See also: Did Some of Colorado's Prison Reforms Die With Tom Clements?

We first reported on the mysterious demise of LTOP a few weeks ago in "After Tom," a cover story examining events surrounding the 2013 murder of prison chief Tom Clements and the impact of his death on the reforms he'd launched. Clements had declared that reducing the DOC's overuse of solitary confinement was one of his top priorities, and his successor, Rick Raemisch, has made dramatic strides in bringing those numbers down. At the same time, some re-entry programs Clements had backed as promising ways to keep parolees from cycling back into prison seem to have been stalled or shelved, and LTOP is Exhibit A.

The innovative program was designed to identify longtime inmates who had demonstrated good behavior and posed little risk to public safety but were ill-prepared to return to a world that had changed radically during their decades behind bars. Candidates went through an elaborate selection process, were prepped for re-entry in a special unit at the Sterling prison, then assigned mentors on the street who had been through similar experiences and were eager to help. (The mentoring program was an exception to the usual "no association" rule that keeps parolees from receiving aid or advice from other parolees.)

"If there ever was a program that was needed, it was LTOP," Lawson says. "Before, there was a void -- you come into prison lost, you're lost when you leave. This was for guys so institutionalized that they were practically vegetables. They had no hope of making it on the outside. But Clements was progressively oriented. He saw the need, and he was a good administrator for this program."

Begun in 2011, LTOP soon drew national media attention, including this detailed account on National Public Radio's All Things Considered. It also generated an impressive track record. Over the past three years, 48 inmates have gone through the program. Only one has gone back to prison to date -- on a technical violation of parole conditions, not a new crime. LTOP's 2 percent recidivism rate is in stunning contrast to that of prison populations as a whole, which hovers between 40 and 60 percent over a three-year period. It's even more remarkable when you consider that the LTOP inmates tend to be the kind of long-timers who have the greatest challenges making the transition to the street.

Most LTOP participants had been convicted of violent crimes, making it extremely difficult for them to find employment. But LTOP mentor Daryl Ziglar says the group has demonstrated the ability to get jobs and keep them. "These are the best, most dependable workers you can have. They show up on time, and they're grateful for the opportunity."

Barney Mosley, one of the first participants to gain release three years ago, credits the arduous selection process -- which, he suggests, helps to weed out those not truly determined to succeed -- and the tremendous support network provided by the mentors. "It's a very well thought-out program," he says. "The recidivism rate is the lowest you'll find anywhere. If they want to stop just warehousing people, they need to look at programs like this."

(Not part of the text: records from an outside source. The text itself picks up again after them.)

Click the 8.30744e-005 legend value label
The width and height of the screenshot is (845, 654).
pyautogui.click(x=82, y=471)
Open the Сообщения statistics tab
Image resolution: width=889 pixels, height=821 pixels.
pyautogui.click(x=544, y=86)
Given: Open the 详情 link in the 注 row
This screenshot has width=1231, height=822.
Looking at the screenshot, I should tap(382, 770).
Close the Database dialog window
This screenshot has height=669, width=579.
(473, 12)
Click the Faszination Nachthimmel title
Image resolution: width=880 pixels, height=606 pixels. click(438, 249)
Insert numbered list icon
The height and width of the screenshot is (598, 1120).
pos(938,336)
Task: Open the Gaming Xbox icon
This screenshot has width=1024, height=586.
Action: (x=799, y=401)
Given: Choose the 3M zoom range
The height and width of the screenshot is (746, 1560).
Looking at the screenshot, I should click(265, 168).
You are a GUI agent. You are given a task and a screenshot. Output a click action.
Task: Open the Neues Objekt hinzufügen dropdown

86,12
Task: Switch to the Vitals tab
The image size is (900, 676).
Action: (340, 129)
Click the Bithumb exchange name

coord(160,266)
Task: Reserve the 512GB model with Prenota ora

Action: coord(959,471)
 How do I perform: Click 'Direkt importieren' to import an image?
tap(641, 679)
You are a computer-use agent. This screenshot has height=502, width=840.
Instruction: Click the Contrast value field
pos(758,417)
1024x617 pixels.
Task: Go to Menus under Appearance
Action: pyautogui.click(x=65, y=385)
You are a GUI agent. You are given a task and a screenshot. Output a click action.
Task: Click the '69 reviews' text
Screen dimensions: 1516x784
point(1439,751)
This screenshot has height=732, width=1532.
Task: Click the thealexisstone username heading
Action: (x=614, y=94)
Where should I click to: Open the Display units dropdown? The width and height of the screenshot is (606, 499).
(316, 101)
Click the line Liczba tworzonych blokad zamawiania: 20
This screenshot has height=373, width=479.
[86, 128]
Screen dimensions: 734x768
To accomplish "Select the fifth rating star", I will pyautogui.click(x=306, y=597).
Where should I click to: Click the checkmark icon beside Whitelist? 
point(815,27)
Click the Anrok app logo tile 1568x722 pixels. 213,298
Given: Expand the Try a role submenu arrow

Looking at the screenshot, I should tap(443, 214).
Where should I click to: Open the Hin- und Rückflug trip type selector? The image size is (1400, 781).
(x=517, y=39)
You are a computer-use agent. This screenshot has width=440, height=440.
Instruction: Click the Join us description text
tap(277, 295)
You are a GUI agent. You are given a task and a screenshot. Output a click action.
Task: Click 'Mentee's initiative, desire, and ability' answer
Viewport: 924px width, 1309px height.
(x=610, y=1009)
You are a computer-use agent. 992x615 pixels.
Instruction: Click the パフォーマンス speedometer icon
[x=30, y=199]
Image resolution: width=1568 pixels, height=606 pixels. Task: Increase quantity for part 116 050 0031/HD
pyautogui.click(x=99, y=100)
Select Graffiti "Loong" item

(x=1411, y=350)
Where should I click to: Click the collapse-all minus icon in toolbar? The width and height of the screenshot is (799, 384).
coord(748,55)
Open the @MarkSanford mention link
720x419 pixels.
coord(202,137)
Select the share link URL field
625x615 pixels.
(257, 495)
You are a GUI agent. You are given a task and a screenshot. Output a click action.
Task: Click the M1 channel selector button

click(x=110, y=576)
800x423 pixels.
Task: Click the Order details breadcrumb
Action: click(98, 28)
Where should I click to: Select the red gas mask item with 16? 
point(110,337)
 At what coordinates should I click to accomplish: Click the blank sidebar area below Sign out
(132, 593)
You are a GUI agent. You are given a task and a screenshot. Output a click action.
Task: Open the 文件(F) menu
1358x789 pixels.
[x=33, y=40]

But a few months ago, the mentors stopped receiving referrals for new candidates. They say they've received no real explanation for why the program was put on hold, then shut down. A DOC spokeswoman told Westword a few weeks ago that LTOP was a pilot program that's going to be incorporated into the DOC's "presumptive parole" process. Raemisch has said that he wants to expand the program but also see it work in closer collaboration with the state parole board. But the group's mentors say that LTOP, while operating out of only one prison, had moved well beyond "pilot program" status -- and the violent convictions of the offenders involved disqualifies them for presumptive parole.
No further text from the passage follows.